[Records of locating words and elements]
****

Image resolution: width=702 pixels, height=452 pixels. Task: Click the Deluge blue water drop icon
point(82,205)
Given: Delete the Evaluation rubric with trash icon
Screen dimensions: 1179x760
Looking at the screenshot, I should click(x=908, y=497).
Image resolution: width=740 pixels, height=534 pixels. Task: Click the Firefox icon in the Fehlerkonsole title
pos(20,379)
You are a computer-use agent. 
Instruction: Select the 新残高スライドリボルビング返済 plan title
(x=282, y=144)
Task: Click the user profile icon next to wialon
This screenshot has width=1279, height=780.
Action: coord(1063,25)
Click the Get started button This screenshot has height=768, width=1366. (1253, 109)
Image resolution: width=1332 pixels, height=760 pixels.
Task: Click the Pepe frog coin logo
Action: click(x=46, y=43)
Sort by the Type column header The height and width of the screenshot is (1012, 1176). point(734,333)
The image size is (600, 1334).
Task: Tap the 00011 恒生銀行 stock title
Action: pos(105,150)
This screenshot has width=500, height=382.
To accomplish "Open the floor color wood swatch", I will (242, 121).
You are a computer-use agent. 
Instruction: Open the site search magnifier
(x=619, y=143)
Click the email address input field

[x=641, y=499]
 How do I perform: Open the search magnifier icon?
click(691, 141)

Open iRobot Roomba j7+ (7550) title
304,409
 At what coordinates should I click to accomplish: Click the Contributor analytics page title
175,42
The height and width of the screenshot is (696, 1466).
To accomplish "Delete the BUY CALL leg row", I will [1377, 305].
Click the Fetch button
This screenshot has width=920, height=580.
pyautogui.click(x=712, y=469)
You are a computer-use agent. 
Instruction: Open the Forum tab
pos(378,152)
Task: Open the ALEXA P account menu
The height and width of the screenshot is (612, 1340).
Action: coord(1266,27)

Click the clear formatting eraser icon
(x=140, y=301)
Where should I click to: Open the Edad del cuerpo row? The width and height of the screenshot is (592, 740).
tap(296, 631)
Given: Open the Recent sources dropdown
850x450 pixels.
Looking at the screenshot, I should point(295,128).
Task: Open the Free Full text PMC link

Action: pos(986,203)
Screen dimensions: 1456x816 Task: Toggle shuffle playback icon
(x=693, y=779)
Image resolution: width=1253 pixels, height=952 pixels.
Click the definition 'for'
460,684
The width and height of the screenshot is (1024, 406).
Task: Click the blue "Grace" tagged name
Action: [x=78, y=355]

****

▶ _Requirements_
Please rewrite the items above as a numbered list, leaving out any blank lines.

▶ _Output for this task_
1. Image resolution: width=702 pixels, height=452 pixels. Task: Click the Deluge blue water drop icon
2. point(82,205)
3. Given: Delete the Evaluation rubric with trash icon
4. Screen dimensions: 1179x760
5. Looking at the screenshot, I should click(x=908, y=497).
6. Image resolution: width=740 pixels, height=534 pixels. Task: Click the Firefox icon in the Fehlerkonsole title
7. pos(20,379)
8. You are a computer-use agent. 
9. Instruction: Select the 新残高スライドリボルビング返済 plan title
10. (x=282, y=144)
11. Task: Click the user profile icon next to wialon
12. This screenshot has width=1279, height=780.
13. Action: coord(1063,25)
14. Click the Get started button This screenshot has height=768, width=1366. (1253, 109)
15. Image resolution: width=1332 pixels, height=760 pixels.
16. Task: Click the Pepe frog coin logo
17. Action: click(x=46, y=43)
18. Sort by the Type column header The height and width of the screenshot is (1012, 1176). point(734,333)
19. The image size is (600, 1334).
20. Task: Tap the 00011 恒生銀行 stock title
21. Action: pos(105,150)
22. This screenshot has width=500, height=382.
23. To accomplish "Open the floor color wood swatch", I will (242, 121).
24. You are a computer-use agent. 
25. Instruction: Open the site search magnifier
26. (x=619, y=143)
27. Click the email address input field
28. [x=641, y=499]
29.  How do I perform: Open the search magnifier icon?
30. click(691, 141)
31. Open iRobot Roomba j7+ (7550) title
32. 304,409
33.  At what coordinates should I click to accomplish: Click the Contributor analytics page title
34. 175,42
35. The height and width of the screenshot is (696, 1466).
36. To accomplish "Delete the BUY CALL leg row", I will [1377, 305].
37. Click the Fetch button
38. This screenshot has width=920, height=580.
39. pyautogui.click(x=712, y=469)
40. You are a computer-use agent. 
41. Instruction: Open the Forum tab
42. pos(378,152)
43. Task: Open the ALEXA P account menu
44. The height and width of the screenshot is (612, 1340).
45. Action: coord(1266,27)
46. Click the clear formatting eraser icon
47. (x=140, y=301)
48. Where should I click to: Open the Edad del cuerpo row? The width and height of the screenshot is (592, 740).
49. tap(296, 631)
50. Given: Open the Recent sources dropdown
51. 850x450 pixels.
52. Looking at the screenshot, I should point(295,128).
53. Task: Open the Free Full text PMC link
54. Action: pos(986,203)
55. Screen dimensions: 1456x816 Task: Toggle shuffle playback icon
56. (x=693, y=779)
57. Image resolution: width=1253 pixels, height=952 pixels.
58. Click the definition 'for'
59. 460,684
60. The width and height of the screenshot is (1024, 406).
61. Task: Click the blue "Grace" tagged name
62. Action: [x=78, y=355]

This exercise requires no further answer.